# Taking requests and need opinions :)



## LoveStory10 (Oct 31, 2009)

Ok guys, the first five people to post will get an edit, then once they are done I'll get to another five people and so on, please just fill out this form:

Name:
Edit type: (Backround change, colour change etc)
Backround: (if wanted)
Theme: (sad, happy etc)
Quote: (if wanted)
Picture(s):

And please tell me what you think of this one I did today, and do you prefer it with or without the rain?

















Thanks!! (btw, the one with the rain is supposed to look a little bit "painted", if you know what I mean?)


----------



## csimkunas6 (Apr 18, 2010)

I personally like the one without rain....great job though, it looks great!

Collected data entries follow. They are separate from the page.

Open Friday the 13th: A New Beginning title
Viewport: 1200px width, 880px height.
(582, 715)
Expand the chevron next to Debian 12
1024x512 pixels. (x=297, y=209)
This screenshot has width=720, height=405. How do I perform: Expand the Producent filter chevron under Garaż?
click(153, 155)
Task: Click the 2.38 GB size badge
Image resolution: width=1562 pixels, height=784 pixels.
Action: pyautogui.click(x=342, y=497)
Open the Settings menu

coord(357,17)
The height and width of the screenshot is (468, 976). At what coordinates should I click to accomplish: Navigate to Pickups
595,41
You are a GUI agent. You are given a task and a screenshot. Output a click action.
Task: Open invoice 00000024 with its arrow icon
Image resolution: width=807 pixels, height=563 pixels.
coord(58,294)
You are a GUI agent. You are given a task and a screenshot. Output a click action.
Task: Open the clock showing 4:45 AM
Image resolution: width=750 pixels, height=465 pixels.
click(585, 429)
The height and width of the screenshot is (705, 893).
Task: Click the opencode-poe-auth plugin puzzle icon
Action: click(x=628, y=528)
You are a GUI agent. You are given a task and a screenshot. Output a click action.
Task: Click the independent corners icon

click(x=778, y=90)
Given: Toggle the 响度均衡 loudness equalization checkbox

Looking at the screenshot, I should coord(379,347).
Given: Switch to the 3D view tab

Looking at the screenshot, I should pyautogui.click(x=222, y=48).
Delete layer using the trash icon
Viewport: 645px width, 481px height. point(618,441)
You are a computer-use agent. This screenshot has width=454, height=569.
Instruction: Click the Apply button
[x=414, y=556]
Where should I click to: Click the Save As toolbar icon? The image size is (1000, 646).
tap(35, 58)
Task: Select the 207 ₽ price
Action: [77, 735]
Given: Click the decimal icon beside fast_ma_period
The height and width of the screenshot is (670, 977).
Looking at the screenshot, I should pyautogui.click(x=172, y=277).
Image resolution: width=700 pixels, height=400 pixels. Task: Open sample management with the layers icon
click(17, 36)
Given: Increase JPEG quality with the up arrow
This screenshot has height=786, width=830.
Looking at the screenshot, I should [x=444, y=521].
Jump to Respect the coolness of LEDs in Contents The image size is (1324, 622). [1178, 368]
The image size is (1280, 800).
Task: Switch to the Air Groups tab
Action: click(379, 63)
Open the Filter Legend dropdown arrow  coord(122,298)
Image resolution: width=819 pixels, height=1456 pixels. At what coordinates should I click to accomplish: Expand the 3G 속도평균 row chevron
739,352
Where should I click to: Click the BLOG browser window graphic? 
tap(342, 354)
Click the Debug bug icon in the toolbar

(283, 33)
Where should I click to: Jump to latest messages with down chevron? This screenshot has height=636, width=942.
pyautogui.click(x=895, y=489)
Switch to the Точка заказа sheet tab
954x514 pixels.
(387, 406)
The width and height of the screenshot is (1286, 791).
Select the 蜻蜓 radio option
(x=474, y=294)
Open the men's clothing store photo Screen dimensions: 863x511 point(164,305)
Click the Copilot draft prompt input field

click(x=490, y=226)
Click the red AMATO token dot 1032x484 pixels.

Would love an edit if possible, if not, no big deal 

Name: Rodeo Time
Edit type: Horse on Beach
Backround: Beach
Theme: Peaceful
Quote: Any
Picture(s):


















Is it possible for you to cut Rodeo out of the one pic, and put it on the beach pic? Both pics are mine too btw


----------



## LoveStory10 (Oct 31, 2009)

Yes, no problem  I'll do it when I get home from school... And thank you for your opinion on the edit


----------



## LoveStory10 (Oct 31, 2009)

Here you go:


----------



## csimkunas6 (Apr 18, 2010)

WOW!! Thank you so much! I love everything about it! Love what you did to the sky too! Makes it look a lot prettier!!! Thanks again!!! I love it!


----------



## LoveStory10 (Oct 31, 2009)

It's a pleasure, it was fun


----------



## LoveStory10 (Oct 31, 2009)

Just bumping this up


----------



## sommsama09 (Oct 28, 2010)

could you put William in a diff backround- you choose what type of bckrnd 

Thanks


----------



## LoveStory10 (Oct 31, 2009)

No problem... Is there a particular "mood" you would like?
_Posted via Mobile Device_


----------



## sommsama09 (Oct 28, 2010)

Um, peaceful, anything really


----------



## LoveStory10 (Oct 31, 2009)

Sure thing. I'll start when I get home from school
_Posted via Mobile Device_


----------



## Peppy Barrel Racing (Aug 16, 2011)

I like the one without the rain too!

This is my mare Docs Golden Joy and her new baby Jet. Do whatever you want with it just have fun.


----------



## LoveStory10 (Oct 31, 2009)

Aw, what beauties! Will do


----------



## Fudgelove (Jul 10, 2011)

Either one of these, do whatever with! I love the 2nd pic exept his mane is crazy and the 1st one I like him better than me if you could mabey cut me out?? If not anything would be awsome, thanks!


----------



## LoveStory10 (Oct 31, 2009)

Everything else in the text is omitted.